At a hotel in the Palestinian town of Beit Jallah, we met up with Mouhmed Jafari, a journalist from the Dheisheh Refugee Camp, just south of Bethlehem. Jafari's uncle was killed in an Israeli jail, when his guards botched forcing a feeding tube into his nose in an effort to break his hunger strike. Jafari himself spent three years, from 15 to 18, in another jail, after being arrested for throwing a petrol bomb at Jews who had set up an outpost in the refugee camp itself. Now middle aged, with kids of his own, Jafari is a leader of "The Parents' Circle", an organization of bereaved Jewish and Palestinian families using their own tragic bully pulpit to agitate for peace.

Our visit was just a visit. The people we met are extraordinary, and for each more conciliatory type we found, there are likely multitudes of settlers of more scorched-earth predilections. Still, if you had asked me the day before I crossed the Green Line whether I thought the things I saw were even possible, I would have said no. But the settlers are less monophonic than I imagined, and the settlements, I believe, are less cussed and obdurate.

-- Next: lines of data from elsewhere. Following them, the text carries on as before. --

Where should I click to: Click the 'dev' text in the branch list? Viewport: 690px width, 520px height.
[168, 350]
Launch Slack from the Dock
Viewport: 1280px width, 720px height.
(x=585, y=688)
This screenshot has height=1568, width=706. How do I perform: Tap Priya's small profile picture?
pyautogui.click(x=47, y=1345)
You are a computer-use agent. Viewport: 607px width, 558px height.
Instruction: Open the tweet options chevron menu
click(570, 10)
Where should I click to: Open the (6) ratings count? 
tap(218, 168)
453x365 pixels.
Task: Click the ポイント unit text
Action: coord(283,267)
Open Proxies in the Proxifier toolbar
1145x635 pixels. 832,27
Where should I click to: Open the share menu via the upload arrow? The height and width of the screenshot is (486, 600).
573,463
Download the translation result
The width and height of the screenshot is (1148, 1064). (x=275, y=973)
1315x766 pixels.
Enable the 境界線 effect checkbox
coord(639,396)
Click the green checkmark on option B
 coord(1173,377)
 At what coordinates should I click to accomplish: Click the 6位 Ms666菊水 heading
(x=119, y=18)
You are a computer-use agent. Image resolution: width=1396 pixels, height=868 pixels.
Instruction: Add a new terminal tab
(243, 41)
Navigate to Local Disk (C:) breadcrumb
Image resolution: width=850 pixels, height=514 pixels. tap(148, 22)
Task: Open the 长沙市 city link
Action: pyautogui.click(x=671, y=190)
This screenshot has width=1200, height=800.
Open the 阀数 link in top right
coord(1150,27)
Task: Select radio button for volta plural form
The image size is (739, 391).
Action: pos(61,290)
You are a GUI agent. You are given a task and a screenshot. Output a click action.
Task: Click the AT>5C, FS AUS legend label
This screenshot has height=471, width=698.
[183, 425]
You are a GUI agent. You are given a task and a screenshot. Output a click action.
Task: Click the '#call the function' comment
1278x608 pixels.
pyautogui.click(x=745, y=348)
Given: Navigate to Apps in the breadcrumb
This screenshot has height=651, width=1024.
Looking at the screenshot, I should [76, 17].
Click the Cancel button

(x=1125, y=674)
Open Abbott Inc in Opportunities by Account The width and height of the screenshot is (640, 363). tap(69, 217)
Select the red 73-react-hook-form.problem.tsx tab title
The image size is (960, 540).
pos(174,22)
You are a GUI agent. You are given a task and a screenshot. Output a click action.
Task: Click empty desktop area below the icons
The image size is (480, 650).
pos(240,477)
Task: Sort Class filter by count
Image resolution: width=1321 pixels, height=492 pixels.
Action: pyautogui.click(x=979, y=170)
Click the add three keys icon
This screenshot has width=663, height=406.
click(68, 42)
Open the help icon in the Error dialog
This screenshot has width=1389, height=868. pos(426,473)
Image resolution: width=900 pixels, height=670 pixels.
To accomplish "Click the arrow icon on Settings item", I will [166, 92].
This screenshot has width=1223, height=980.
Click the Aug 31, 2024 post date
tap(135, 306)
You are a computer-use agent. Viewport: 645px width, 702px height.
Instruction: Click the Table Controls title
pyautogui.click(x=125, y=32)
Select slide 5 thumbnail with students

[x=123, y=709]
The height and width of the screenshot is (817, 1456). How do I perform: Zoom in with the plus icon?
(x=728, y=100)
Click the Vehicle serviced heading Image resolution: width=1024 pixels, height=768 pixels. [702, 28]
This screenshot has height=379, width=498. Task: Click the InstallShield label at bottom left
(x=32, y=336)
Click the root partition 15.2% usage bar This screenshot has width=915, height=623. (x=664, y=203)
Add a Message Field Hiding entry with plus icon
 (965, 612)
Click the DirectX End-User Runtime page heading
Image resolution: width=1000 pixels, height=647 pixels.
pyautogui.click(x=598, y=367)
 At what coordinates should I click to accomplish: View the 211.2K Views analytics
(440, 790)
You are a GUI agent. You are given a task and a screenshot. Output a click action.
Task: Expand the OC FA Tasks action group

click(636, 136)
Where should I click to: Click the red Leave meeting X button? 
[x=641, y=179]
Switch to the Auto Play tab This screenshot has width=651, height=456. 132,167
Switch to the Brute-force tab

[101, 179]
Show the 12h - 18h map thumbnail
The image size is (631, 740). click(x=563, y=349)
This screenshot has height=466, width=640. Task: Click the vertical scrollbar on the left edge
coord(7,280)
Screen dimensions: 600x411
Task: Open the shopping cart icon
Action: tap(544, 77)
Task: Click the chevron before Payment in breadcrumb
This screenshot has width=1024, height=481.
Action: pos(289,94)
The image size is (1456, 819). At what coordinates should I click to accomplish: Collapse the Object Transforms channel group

And if this is true, then the hopeless resignation with which many of us regard the conflict between Israel and the Palestinians may be more enveloping and more enervating than it should be.

And this matters, because hopelessness is not just a result of the dismaying politics of the Middle East, it is also, in part, a cause of our sad circumstances. The conviction that there is nothing to be done, that we are inescapably hell-in-a-handbasket bound, serves well the status quo. It dampens the drive to compromise on both sides, it leaves moderates languishing in front of their TVs, and emboldens radicals to violence. In this way, despair is the silent and servile partner of all those still persuaded that they can vanquish the other side, In the hands of those who fear change, despair is a tool. Despair has a politics of its own.

So too, Hope. The fact is, things can change. Just as we awoke one morning to find that peaceful crowds in Tunis had toppled Ben Ali, and two weeks later to find that peaceful crowds in Cairo had toppled Mubarak, we almost awoke one morning two years ago to find that a peace treaty had been signed between Israel and Palestine. We did not. But there is good reason to demand that in Jerusalem, Ramallah and Washington, our leaders study well the transcripts Al-Jazeera brought to light, take a deep breath, roll up their sleeves, and begin today with renewed energies where they left off two years ago.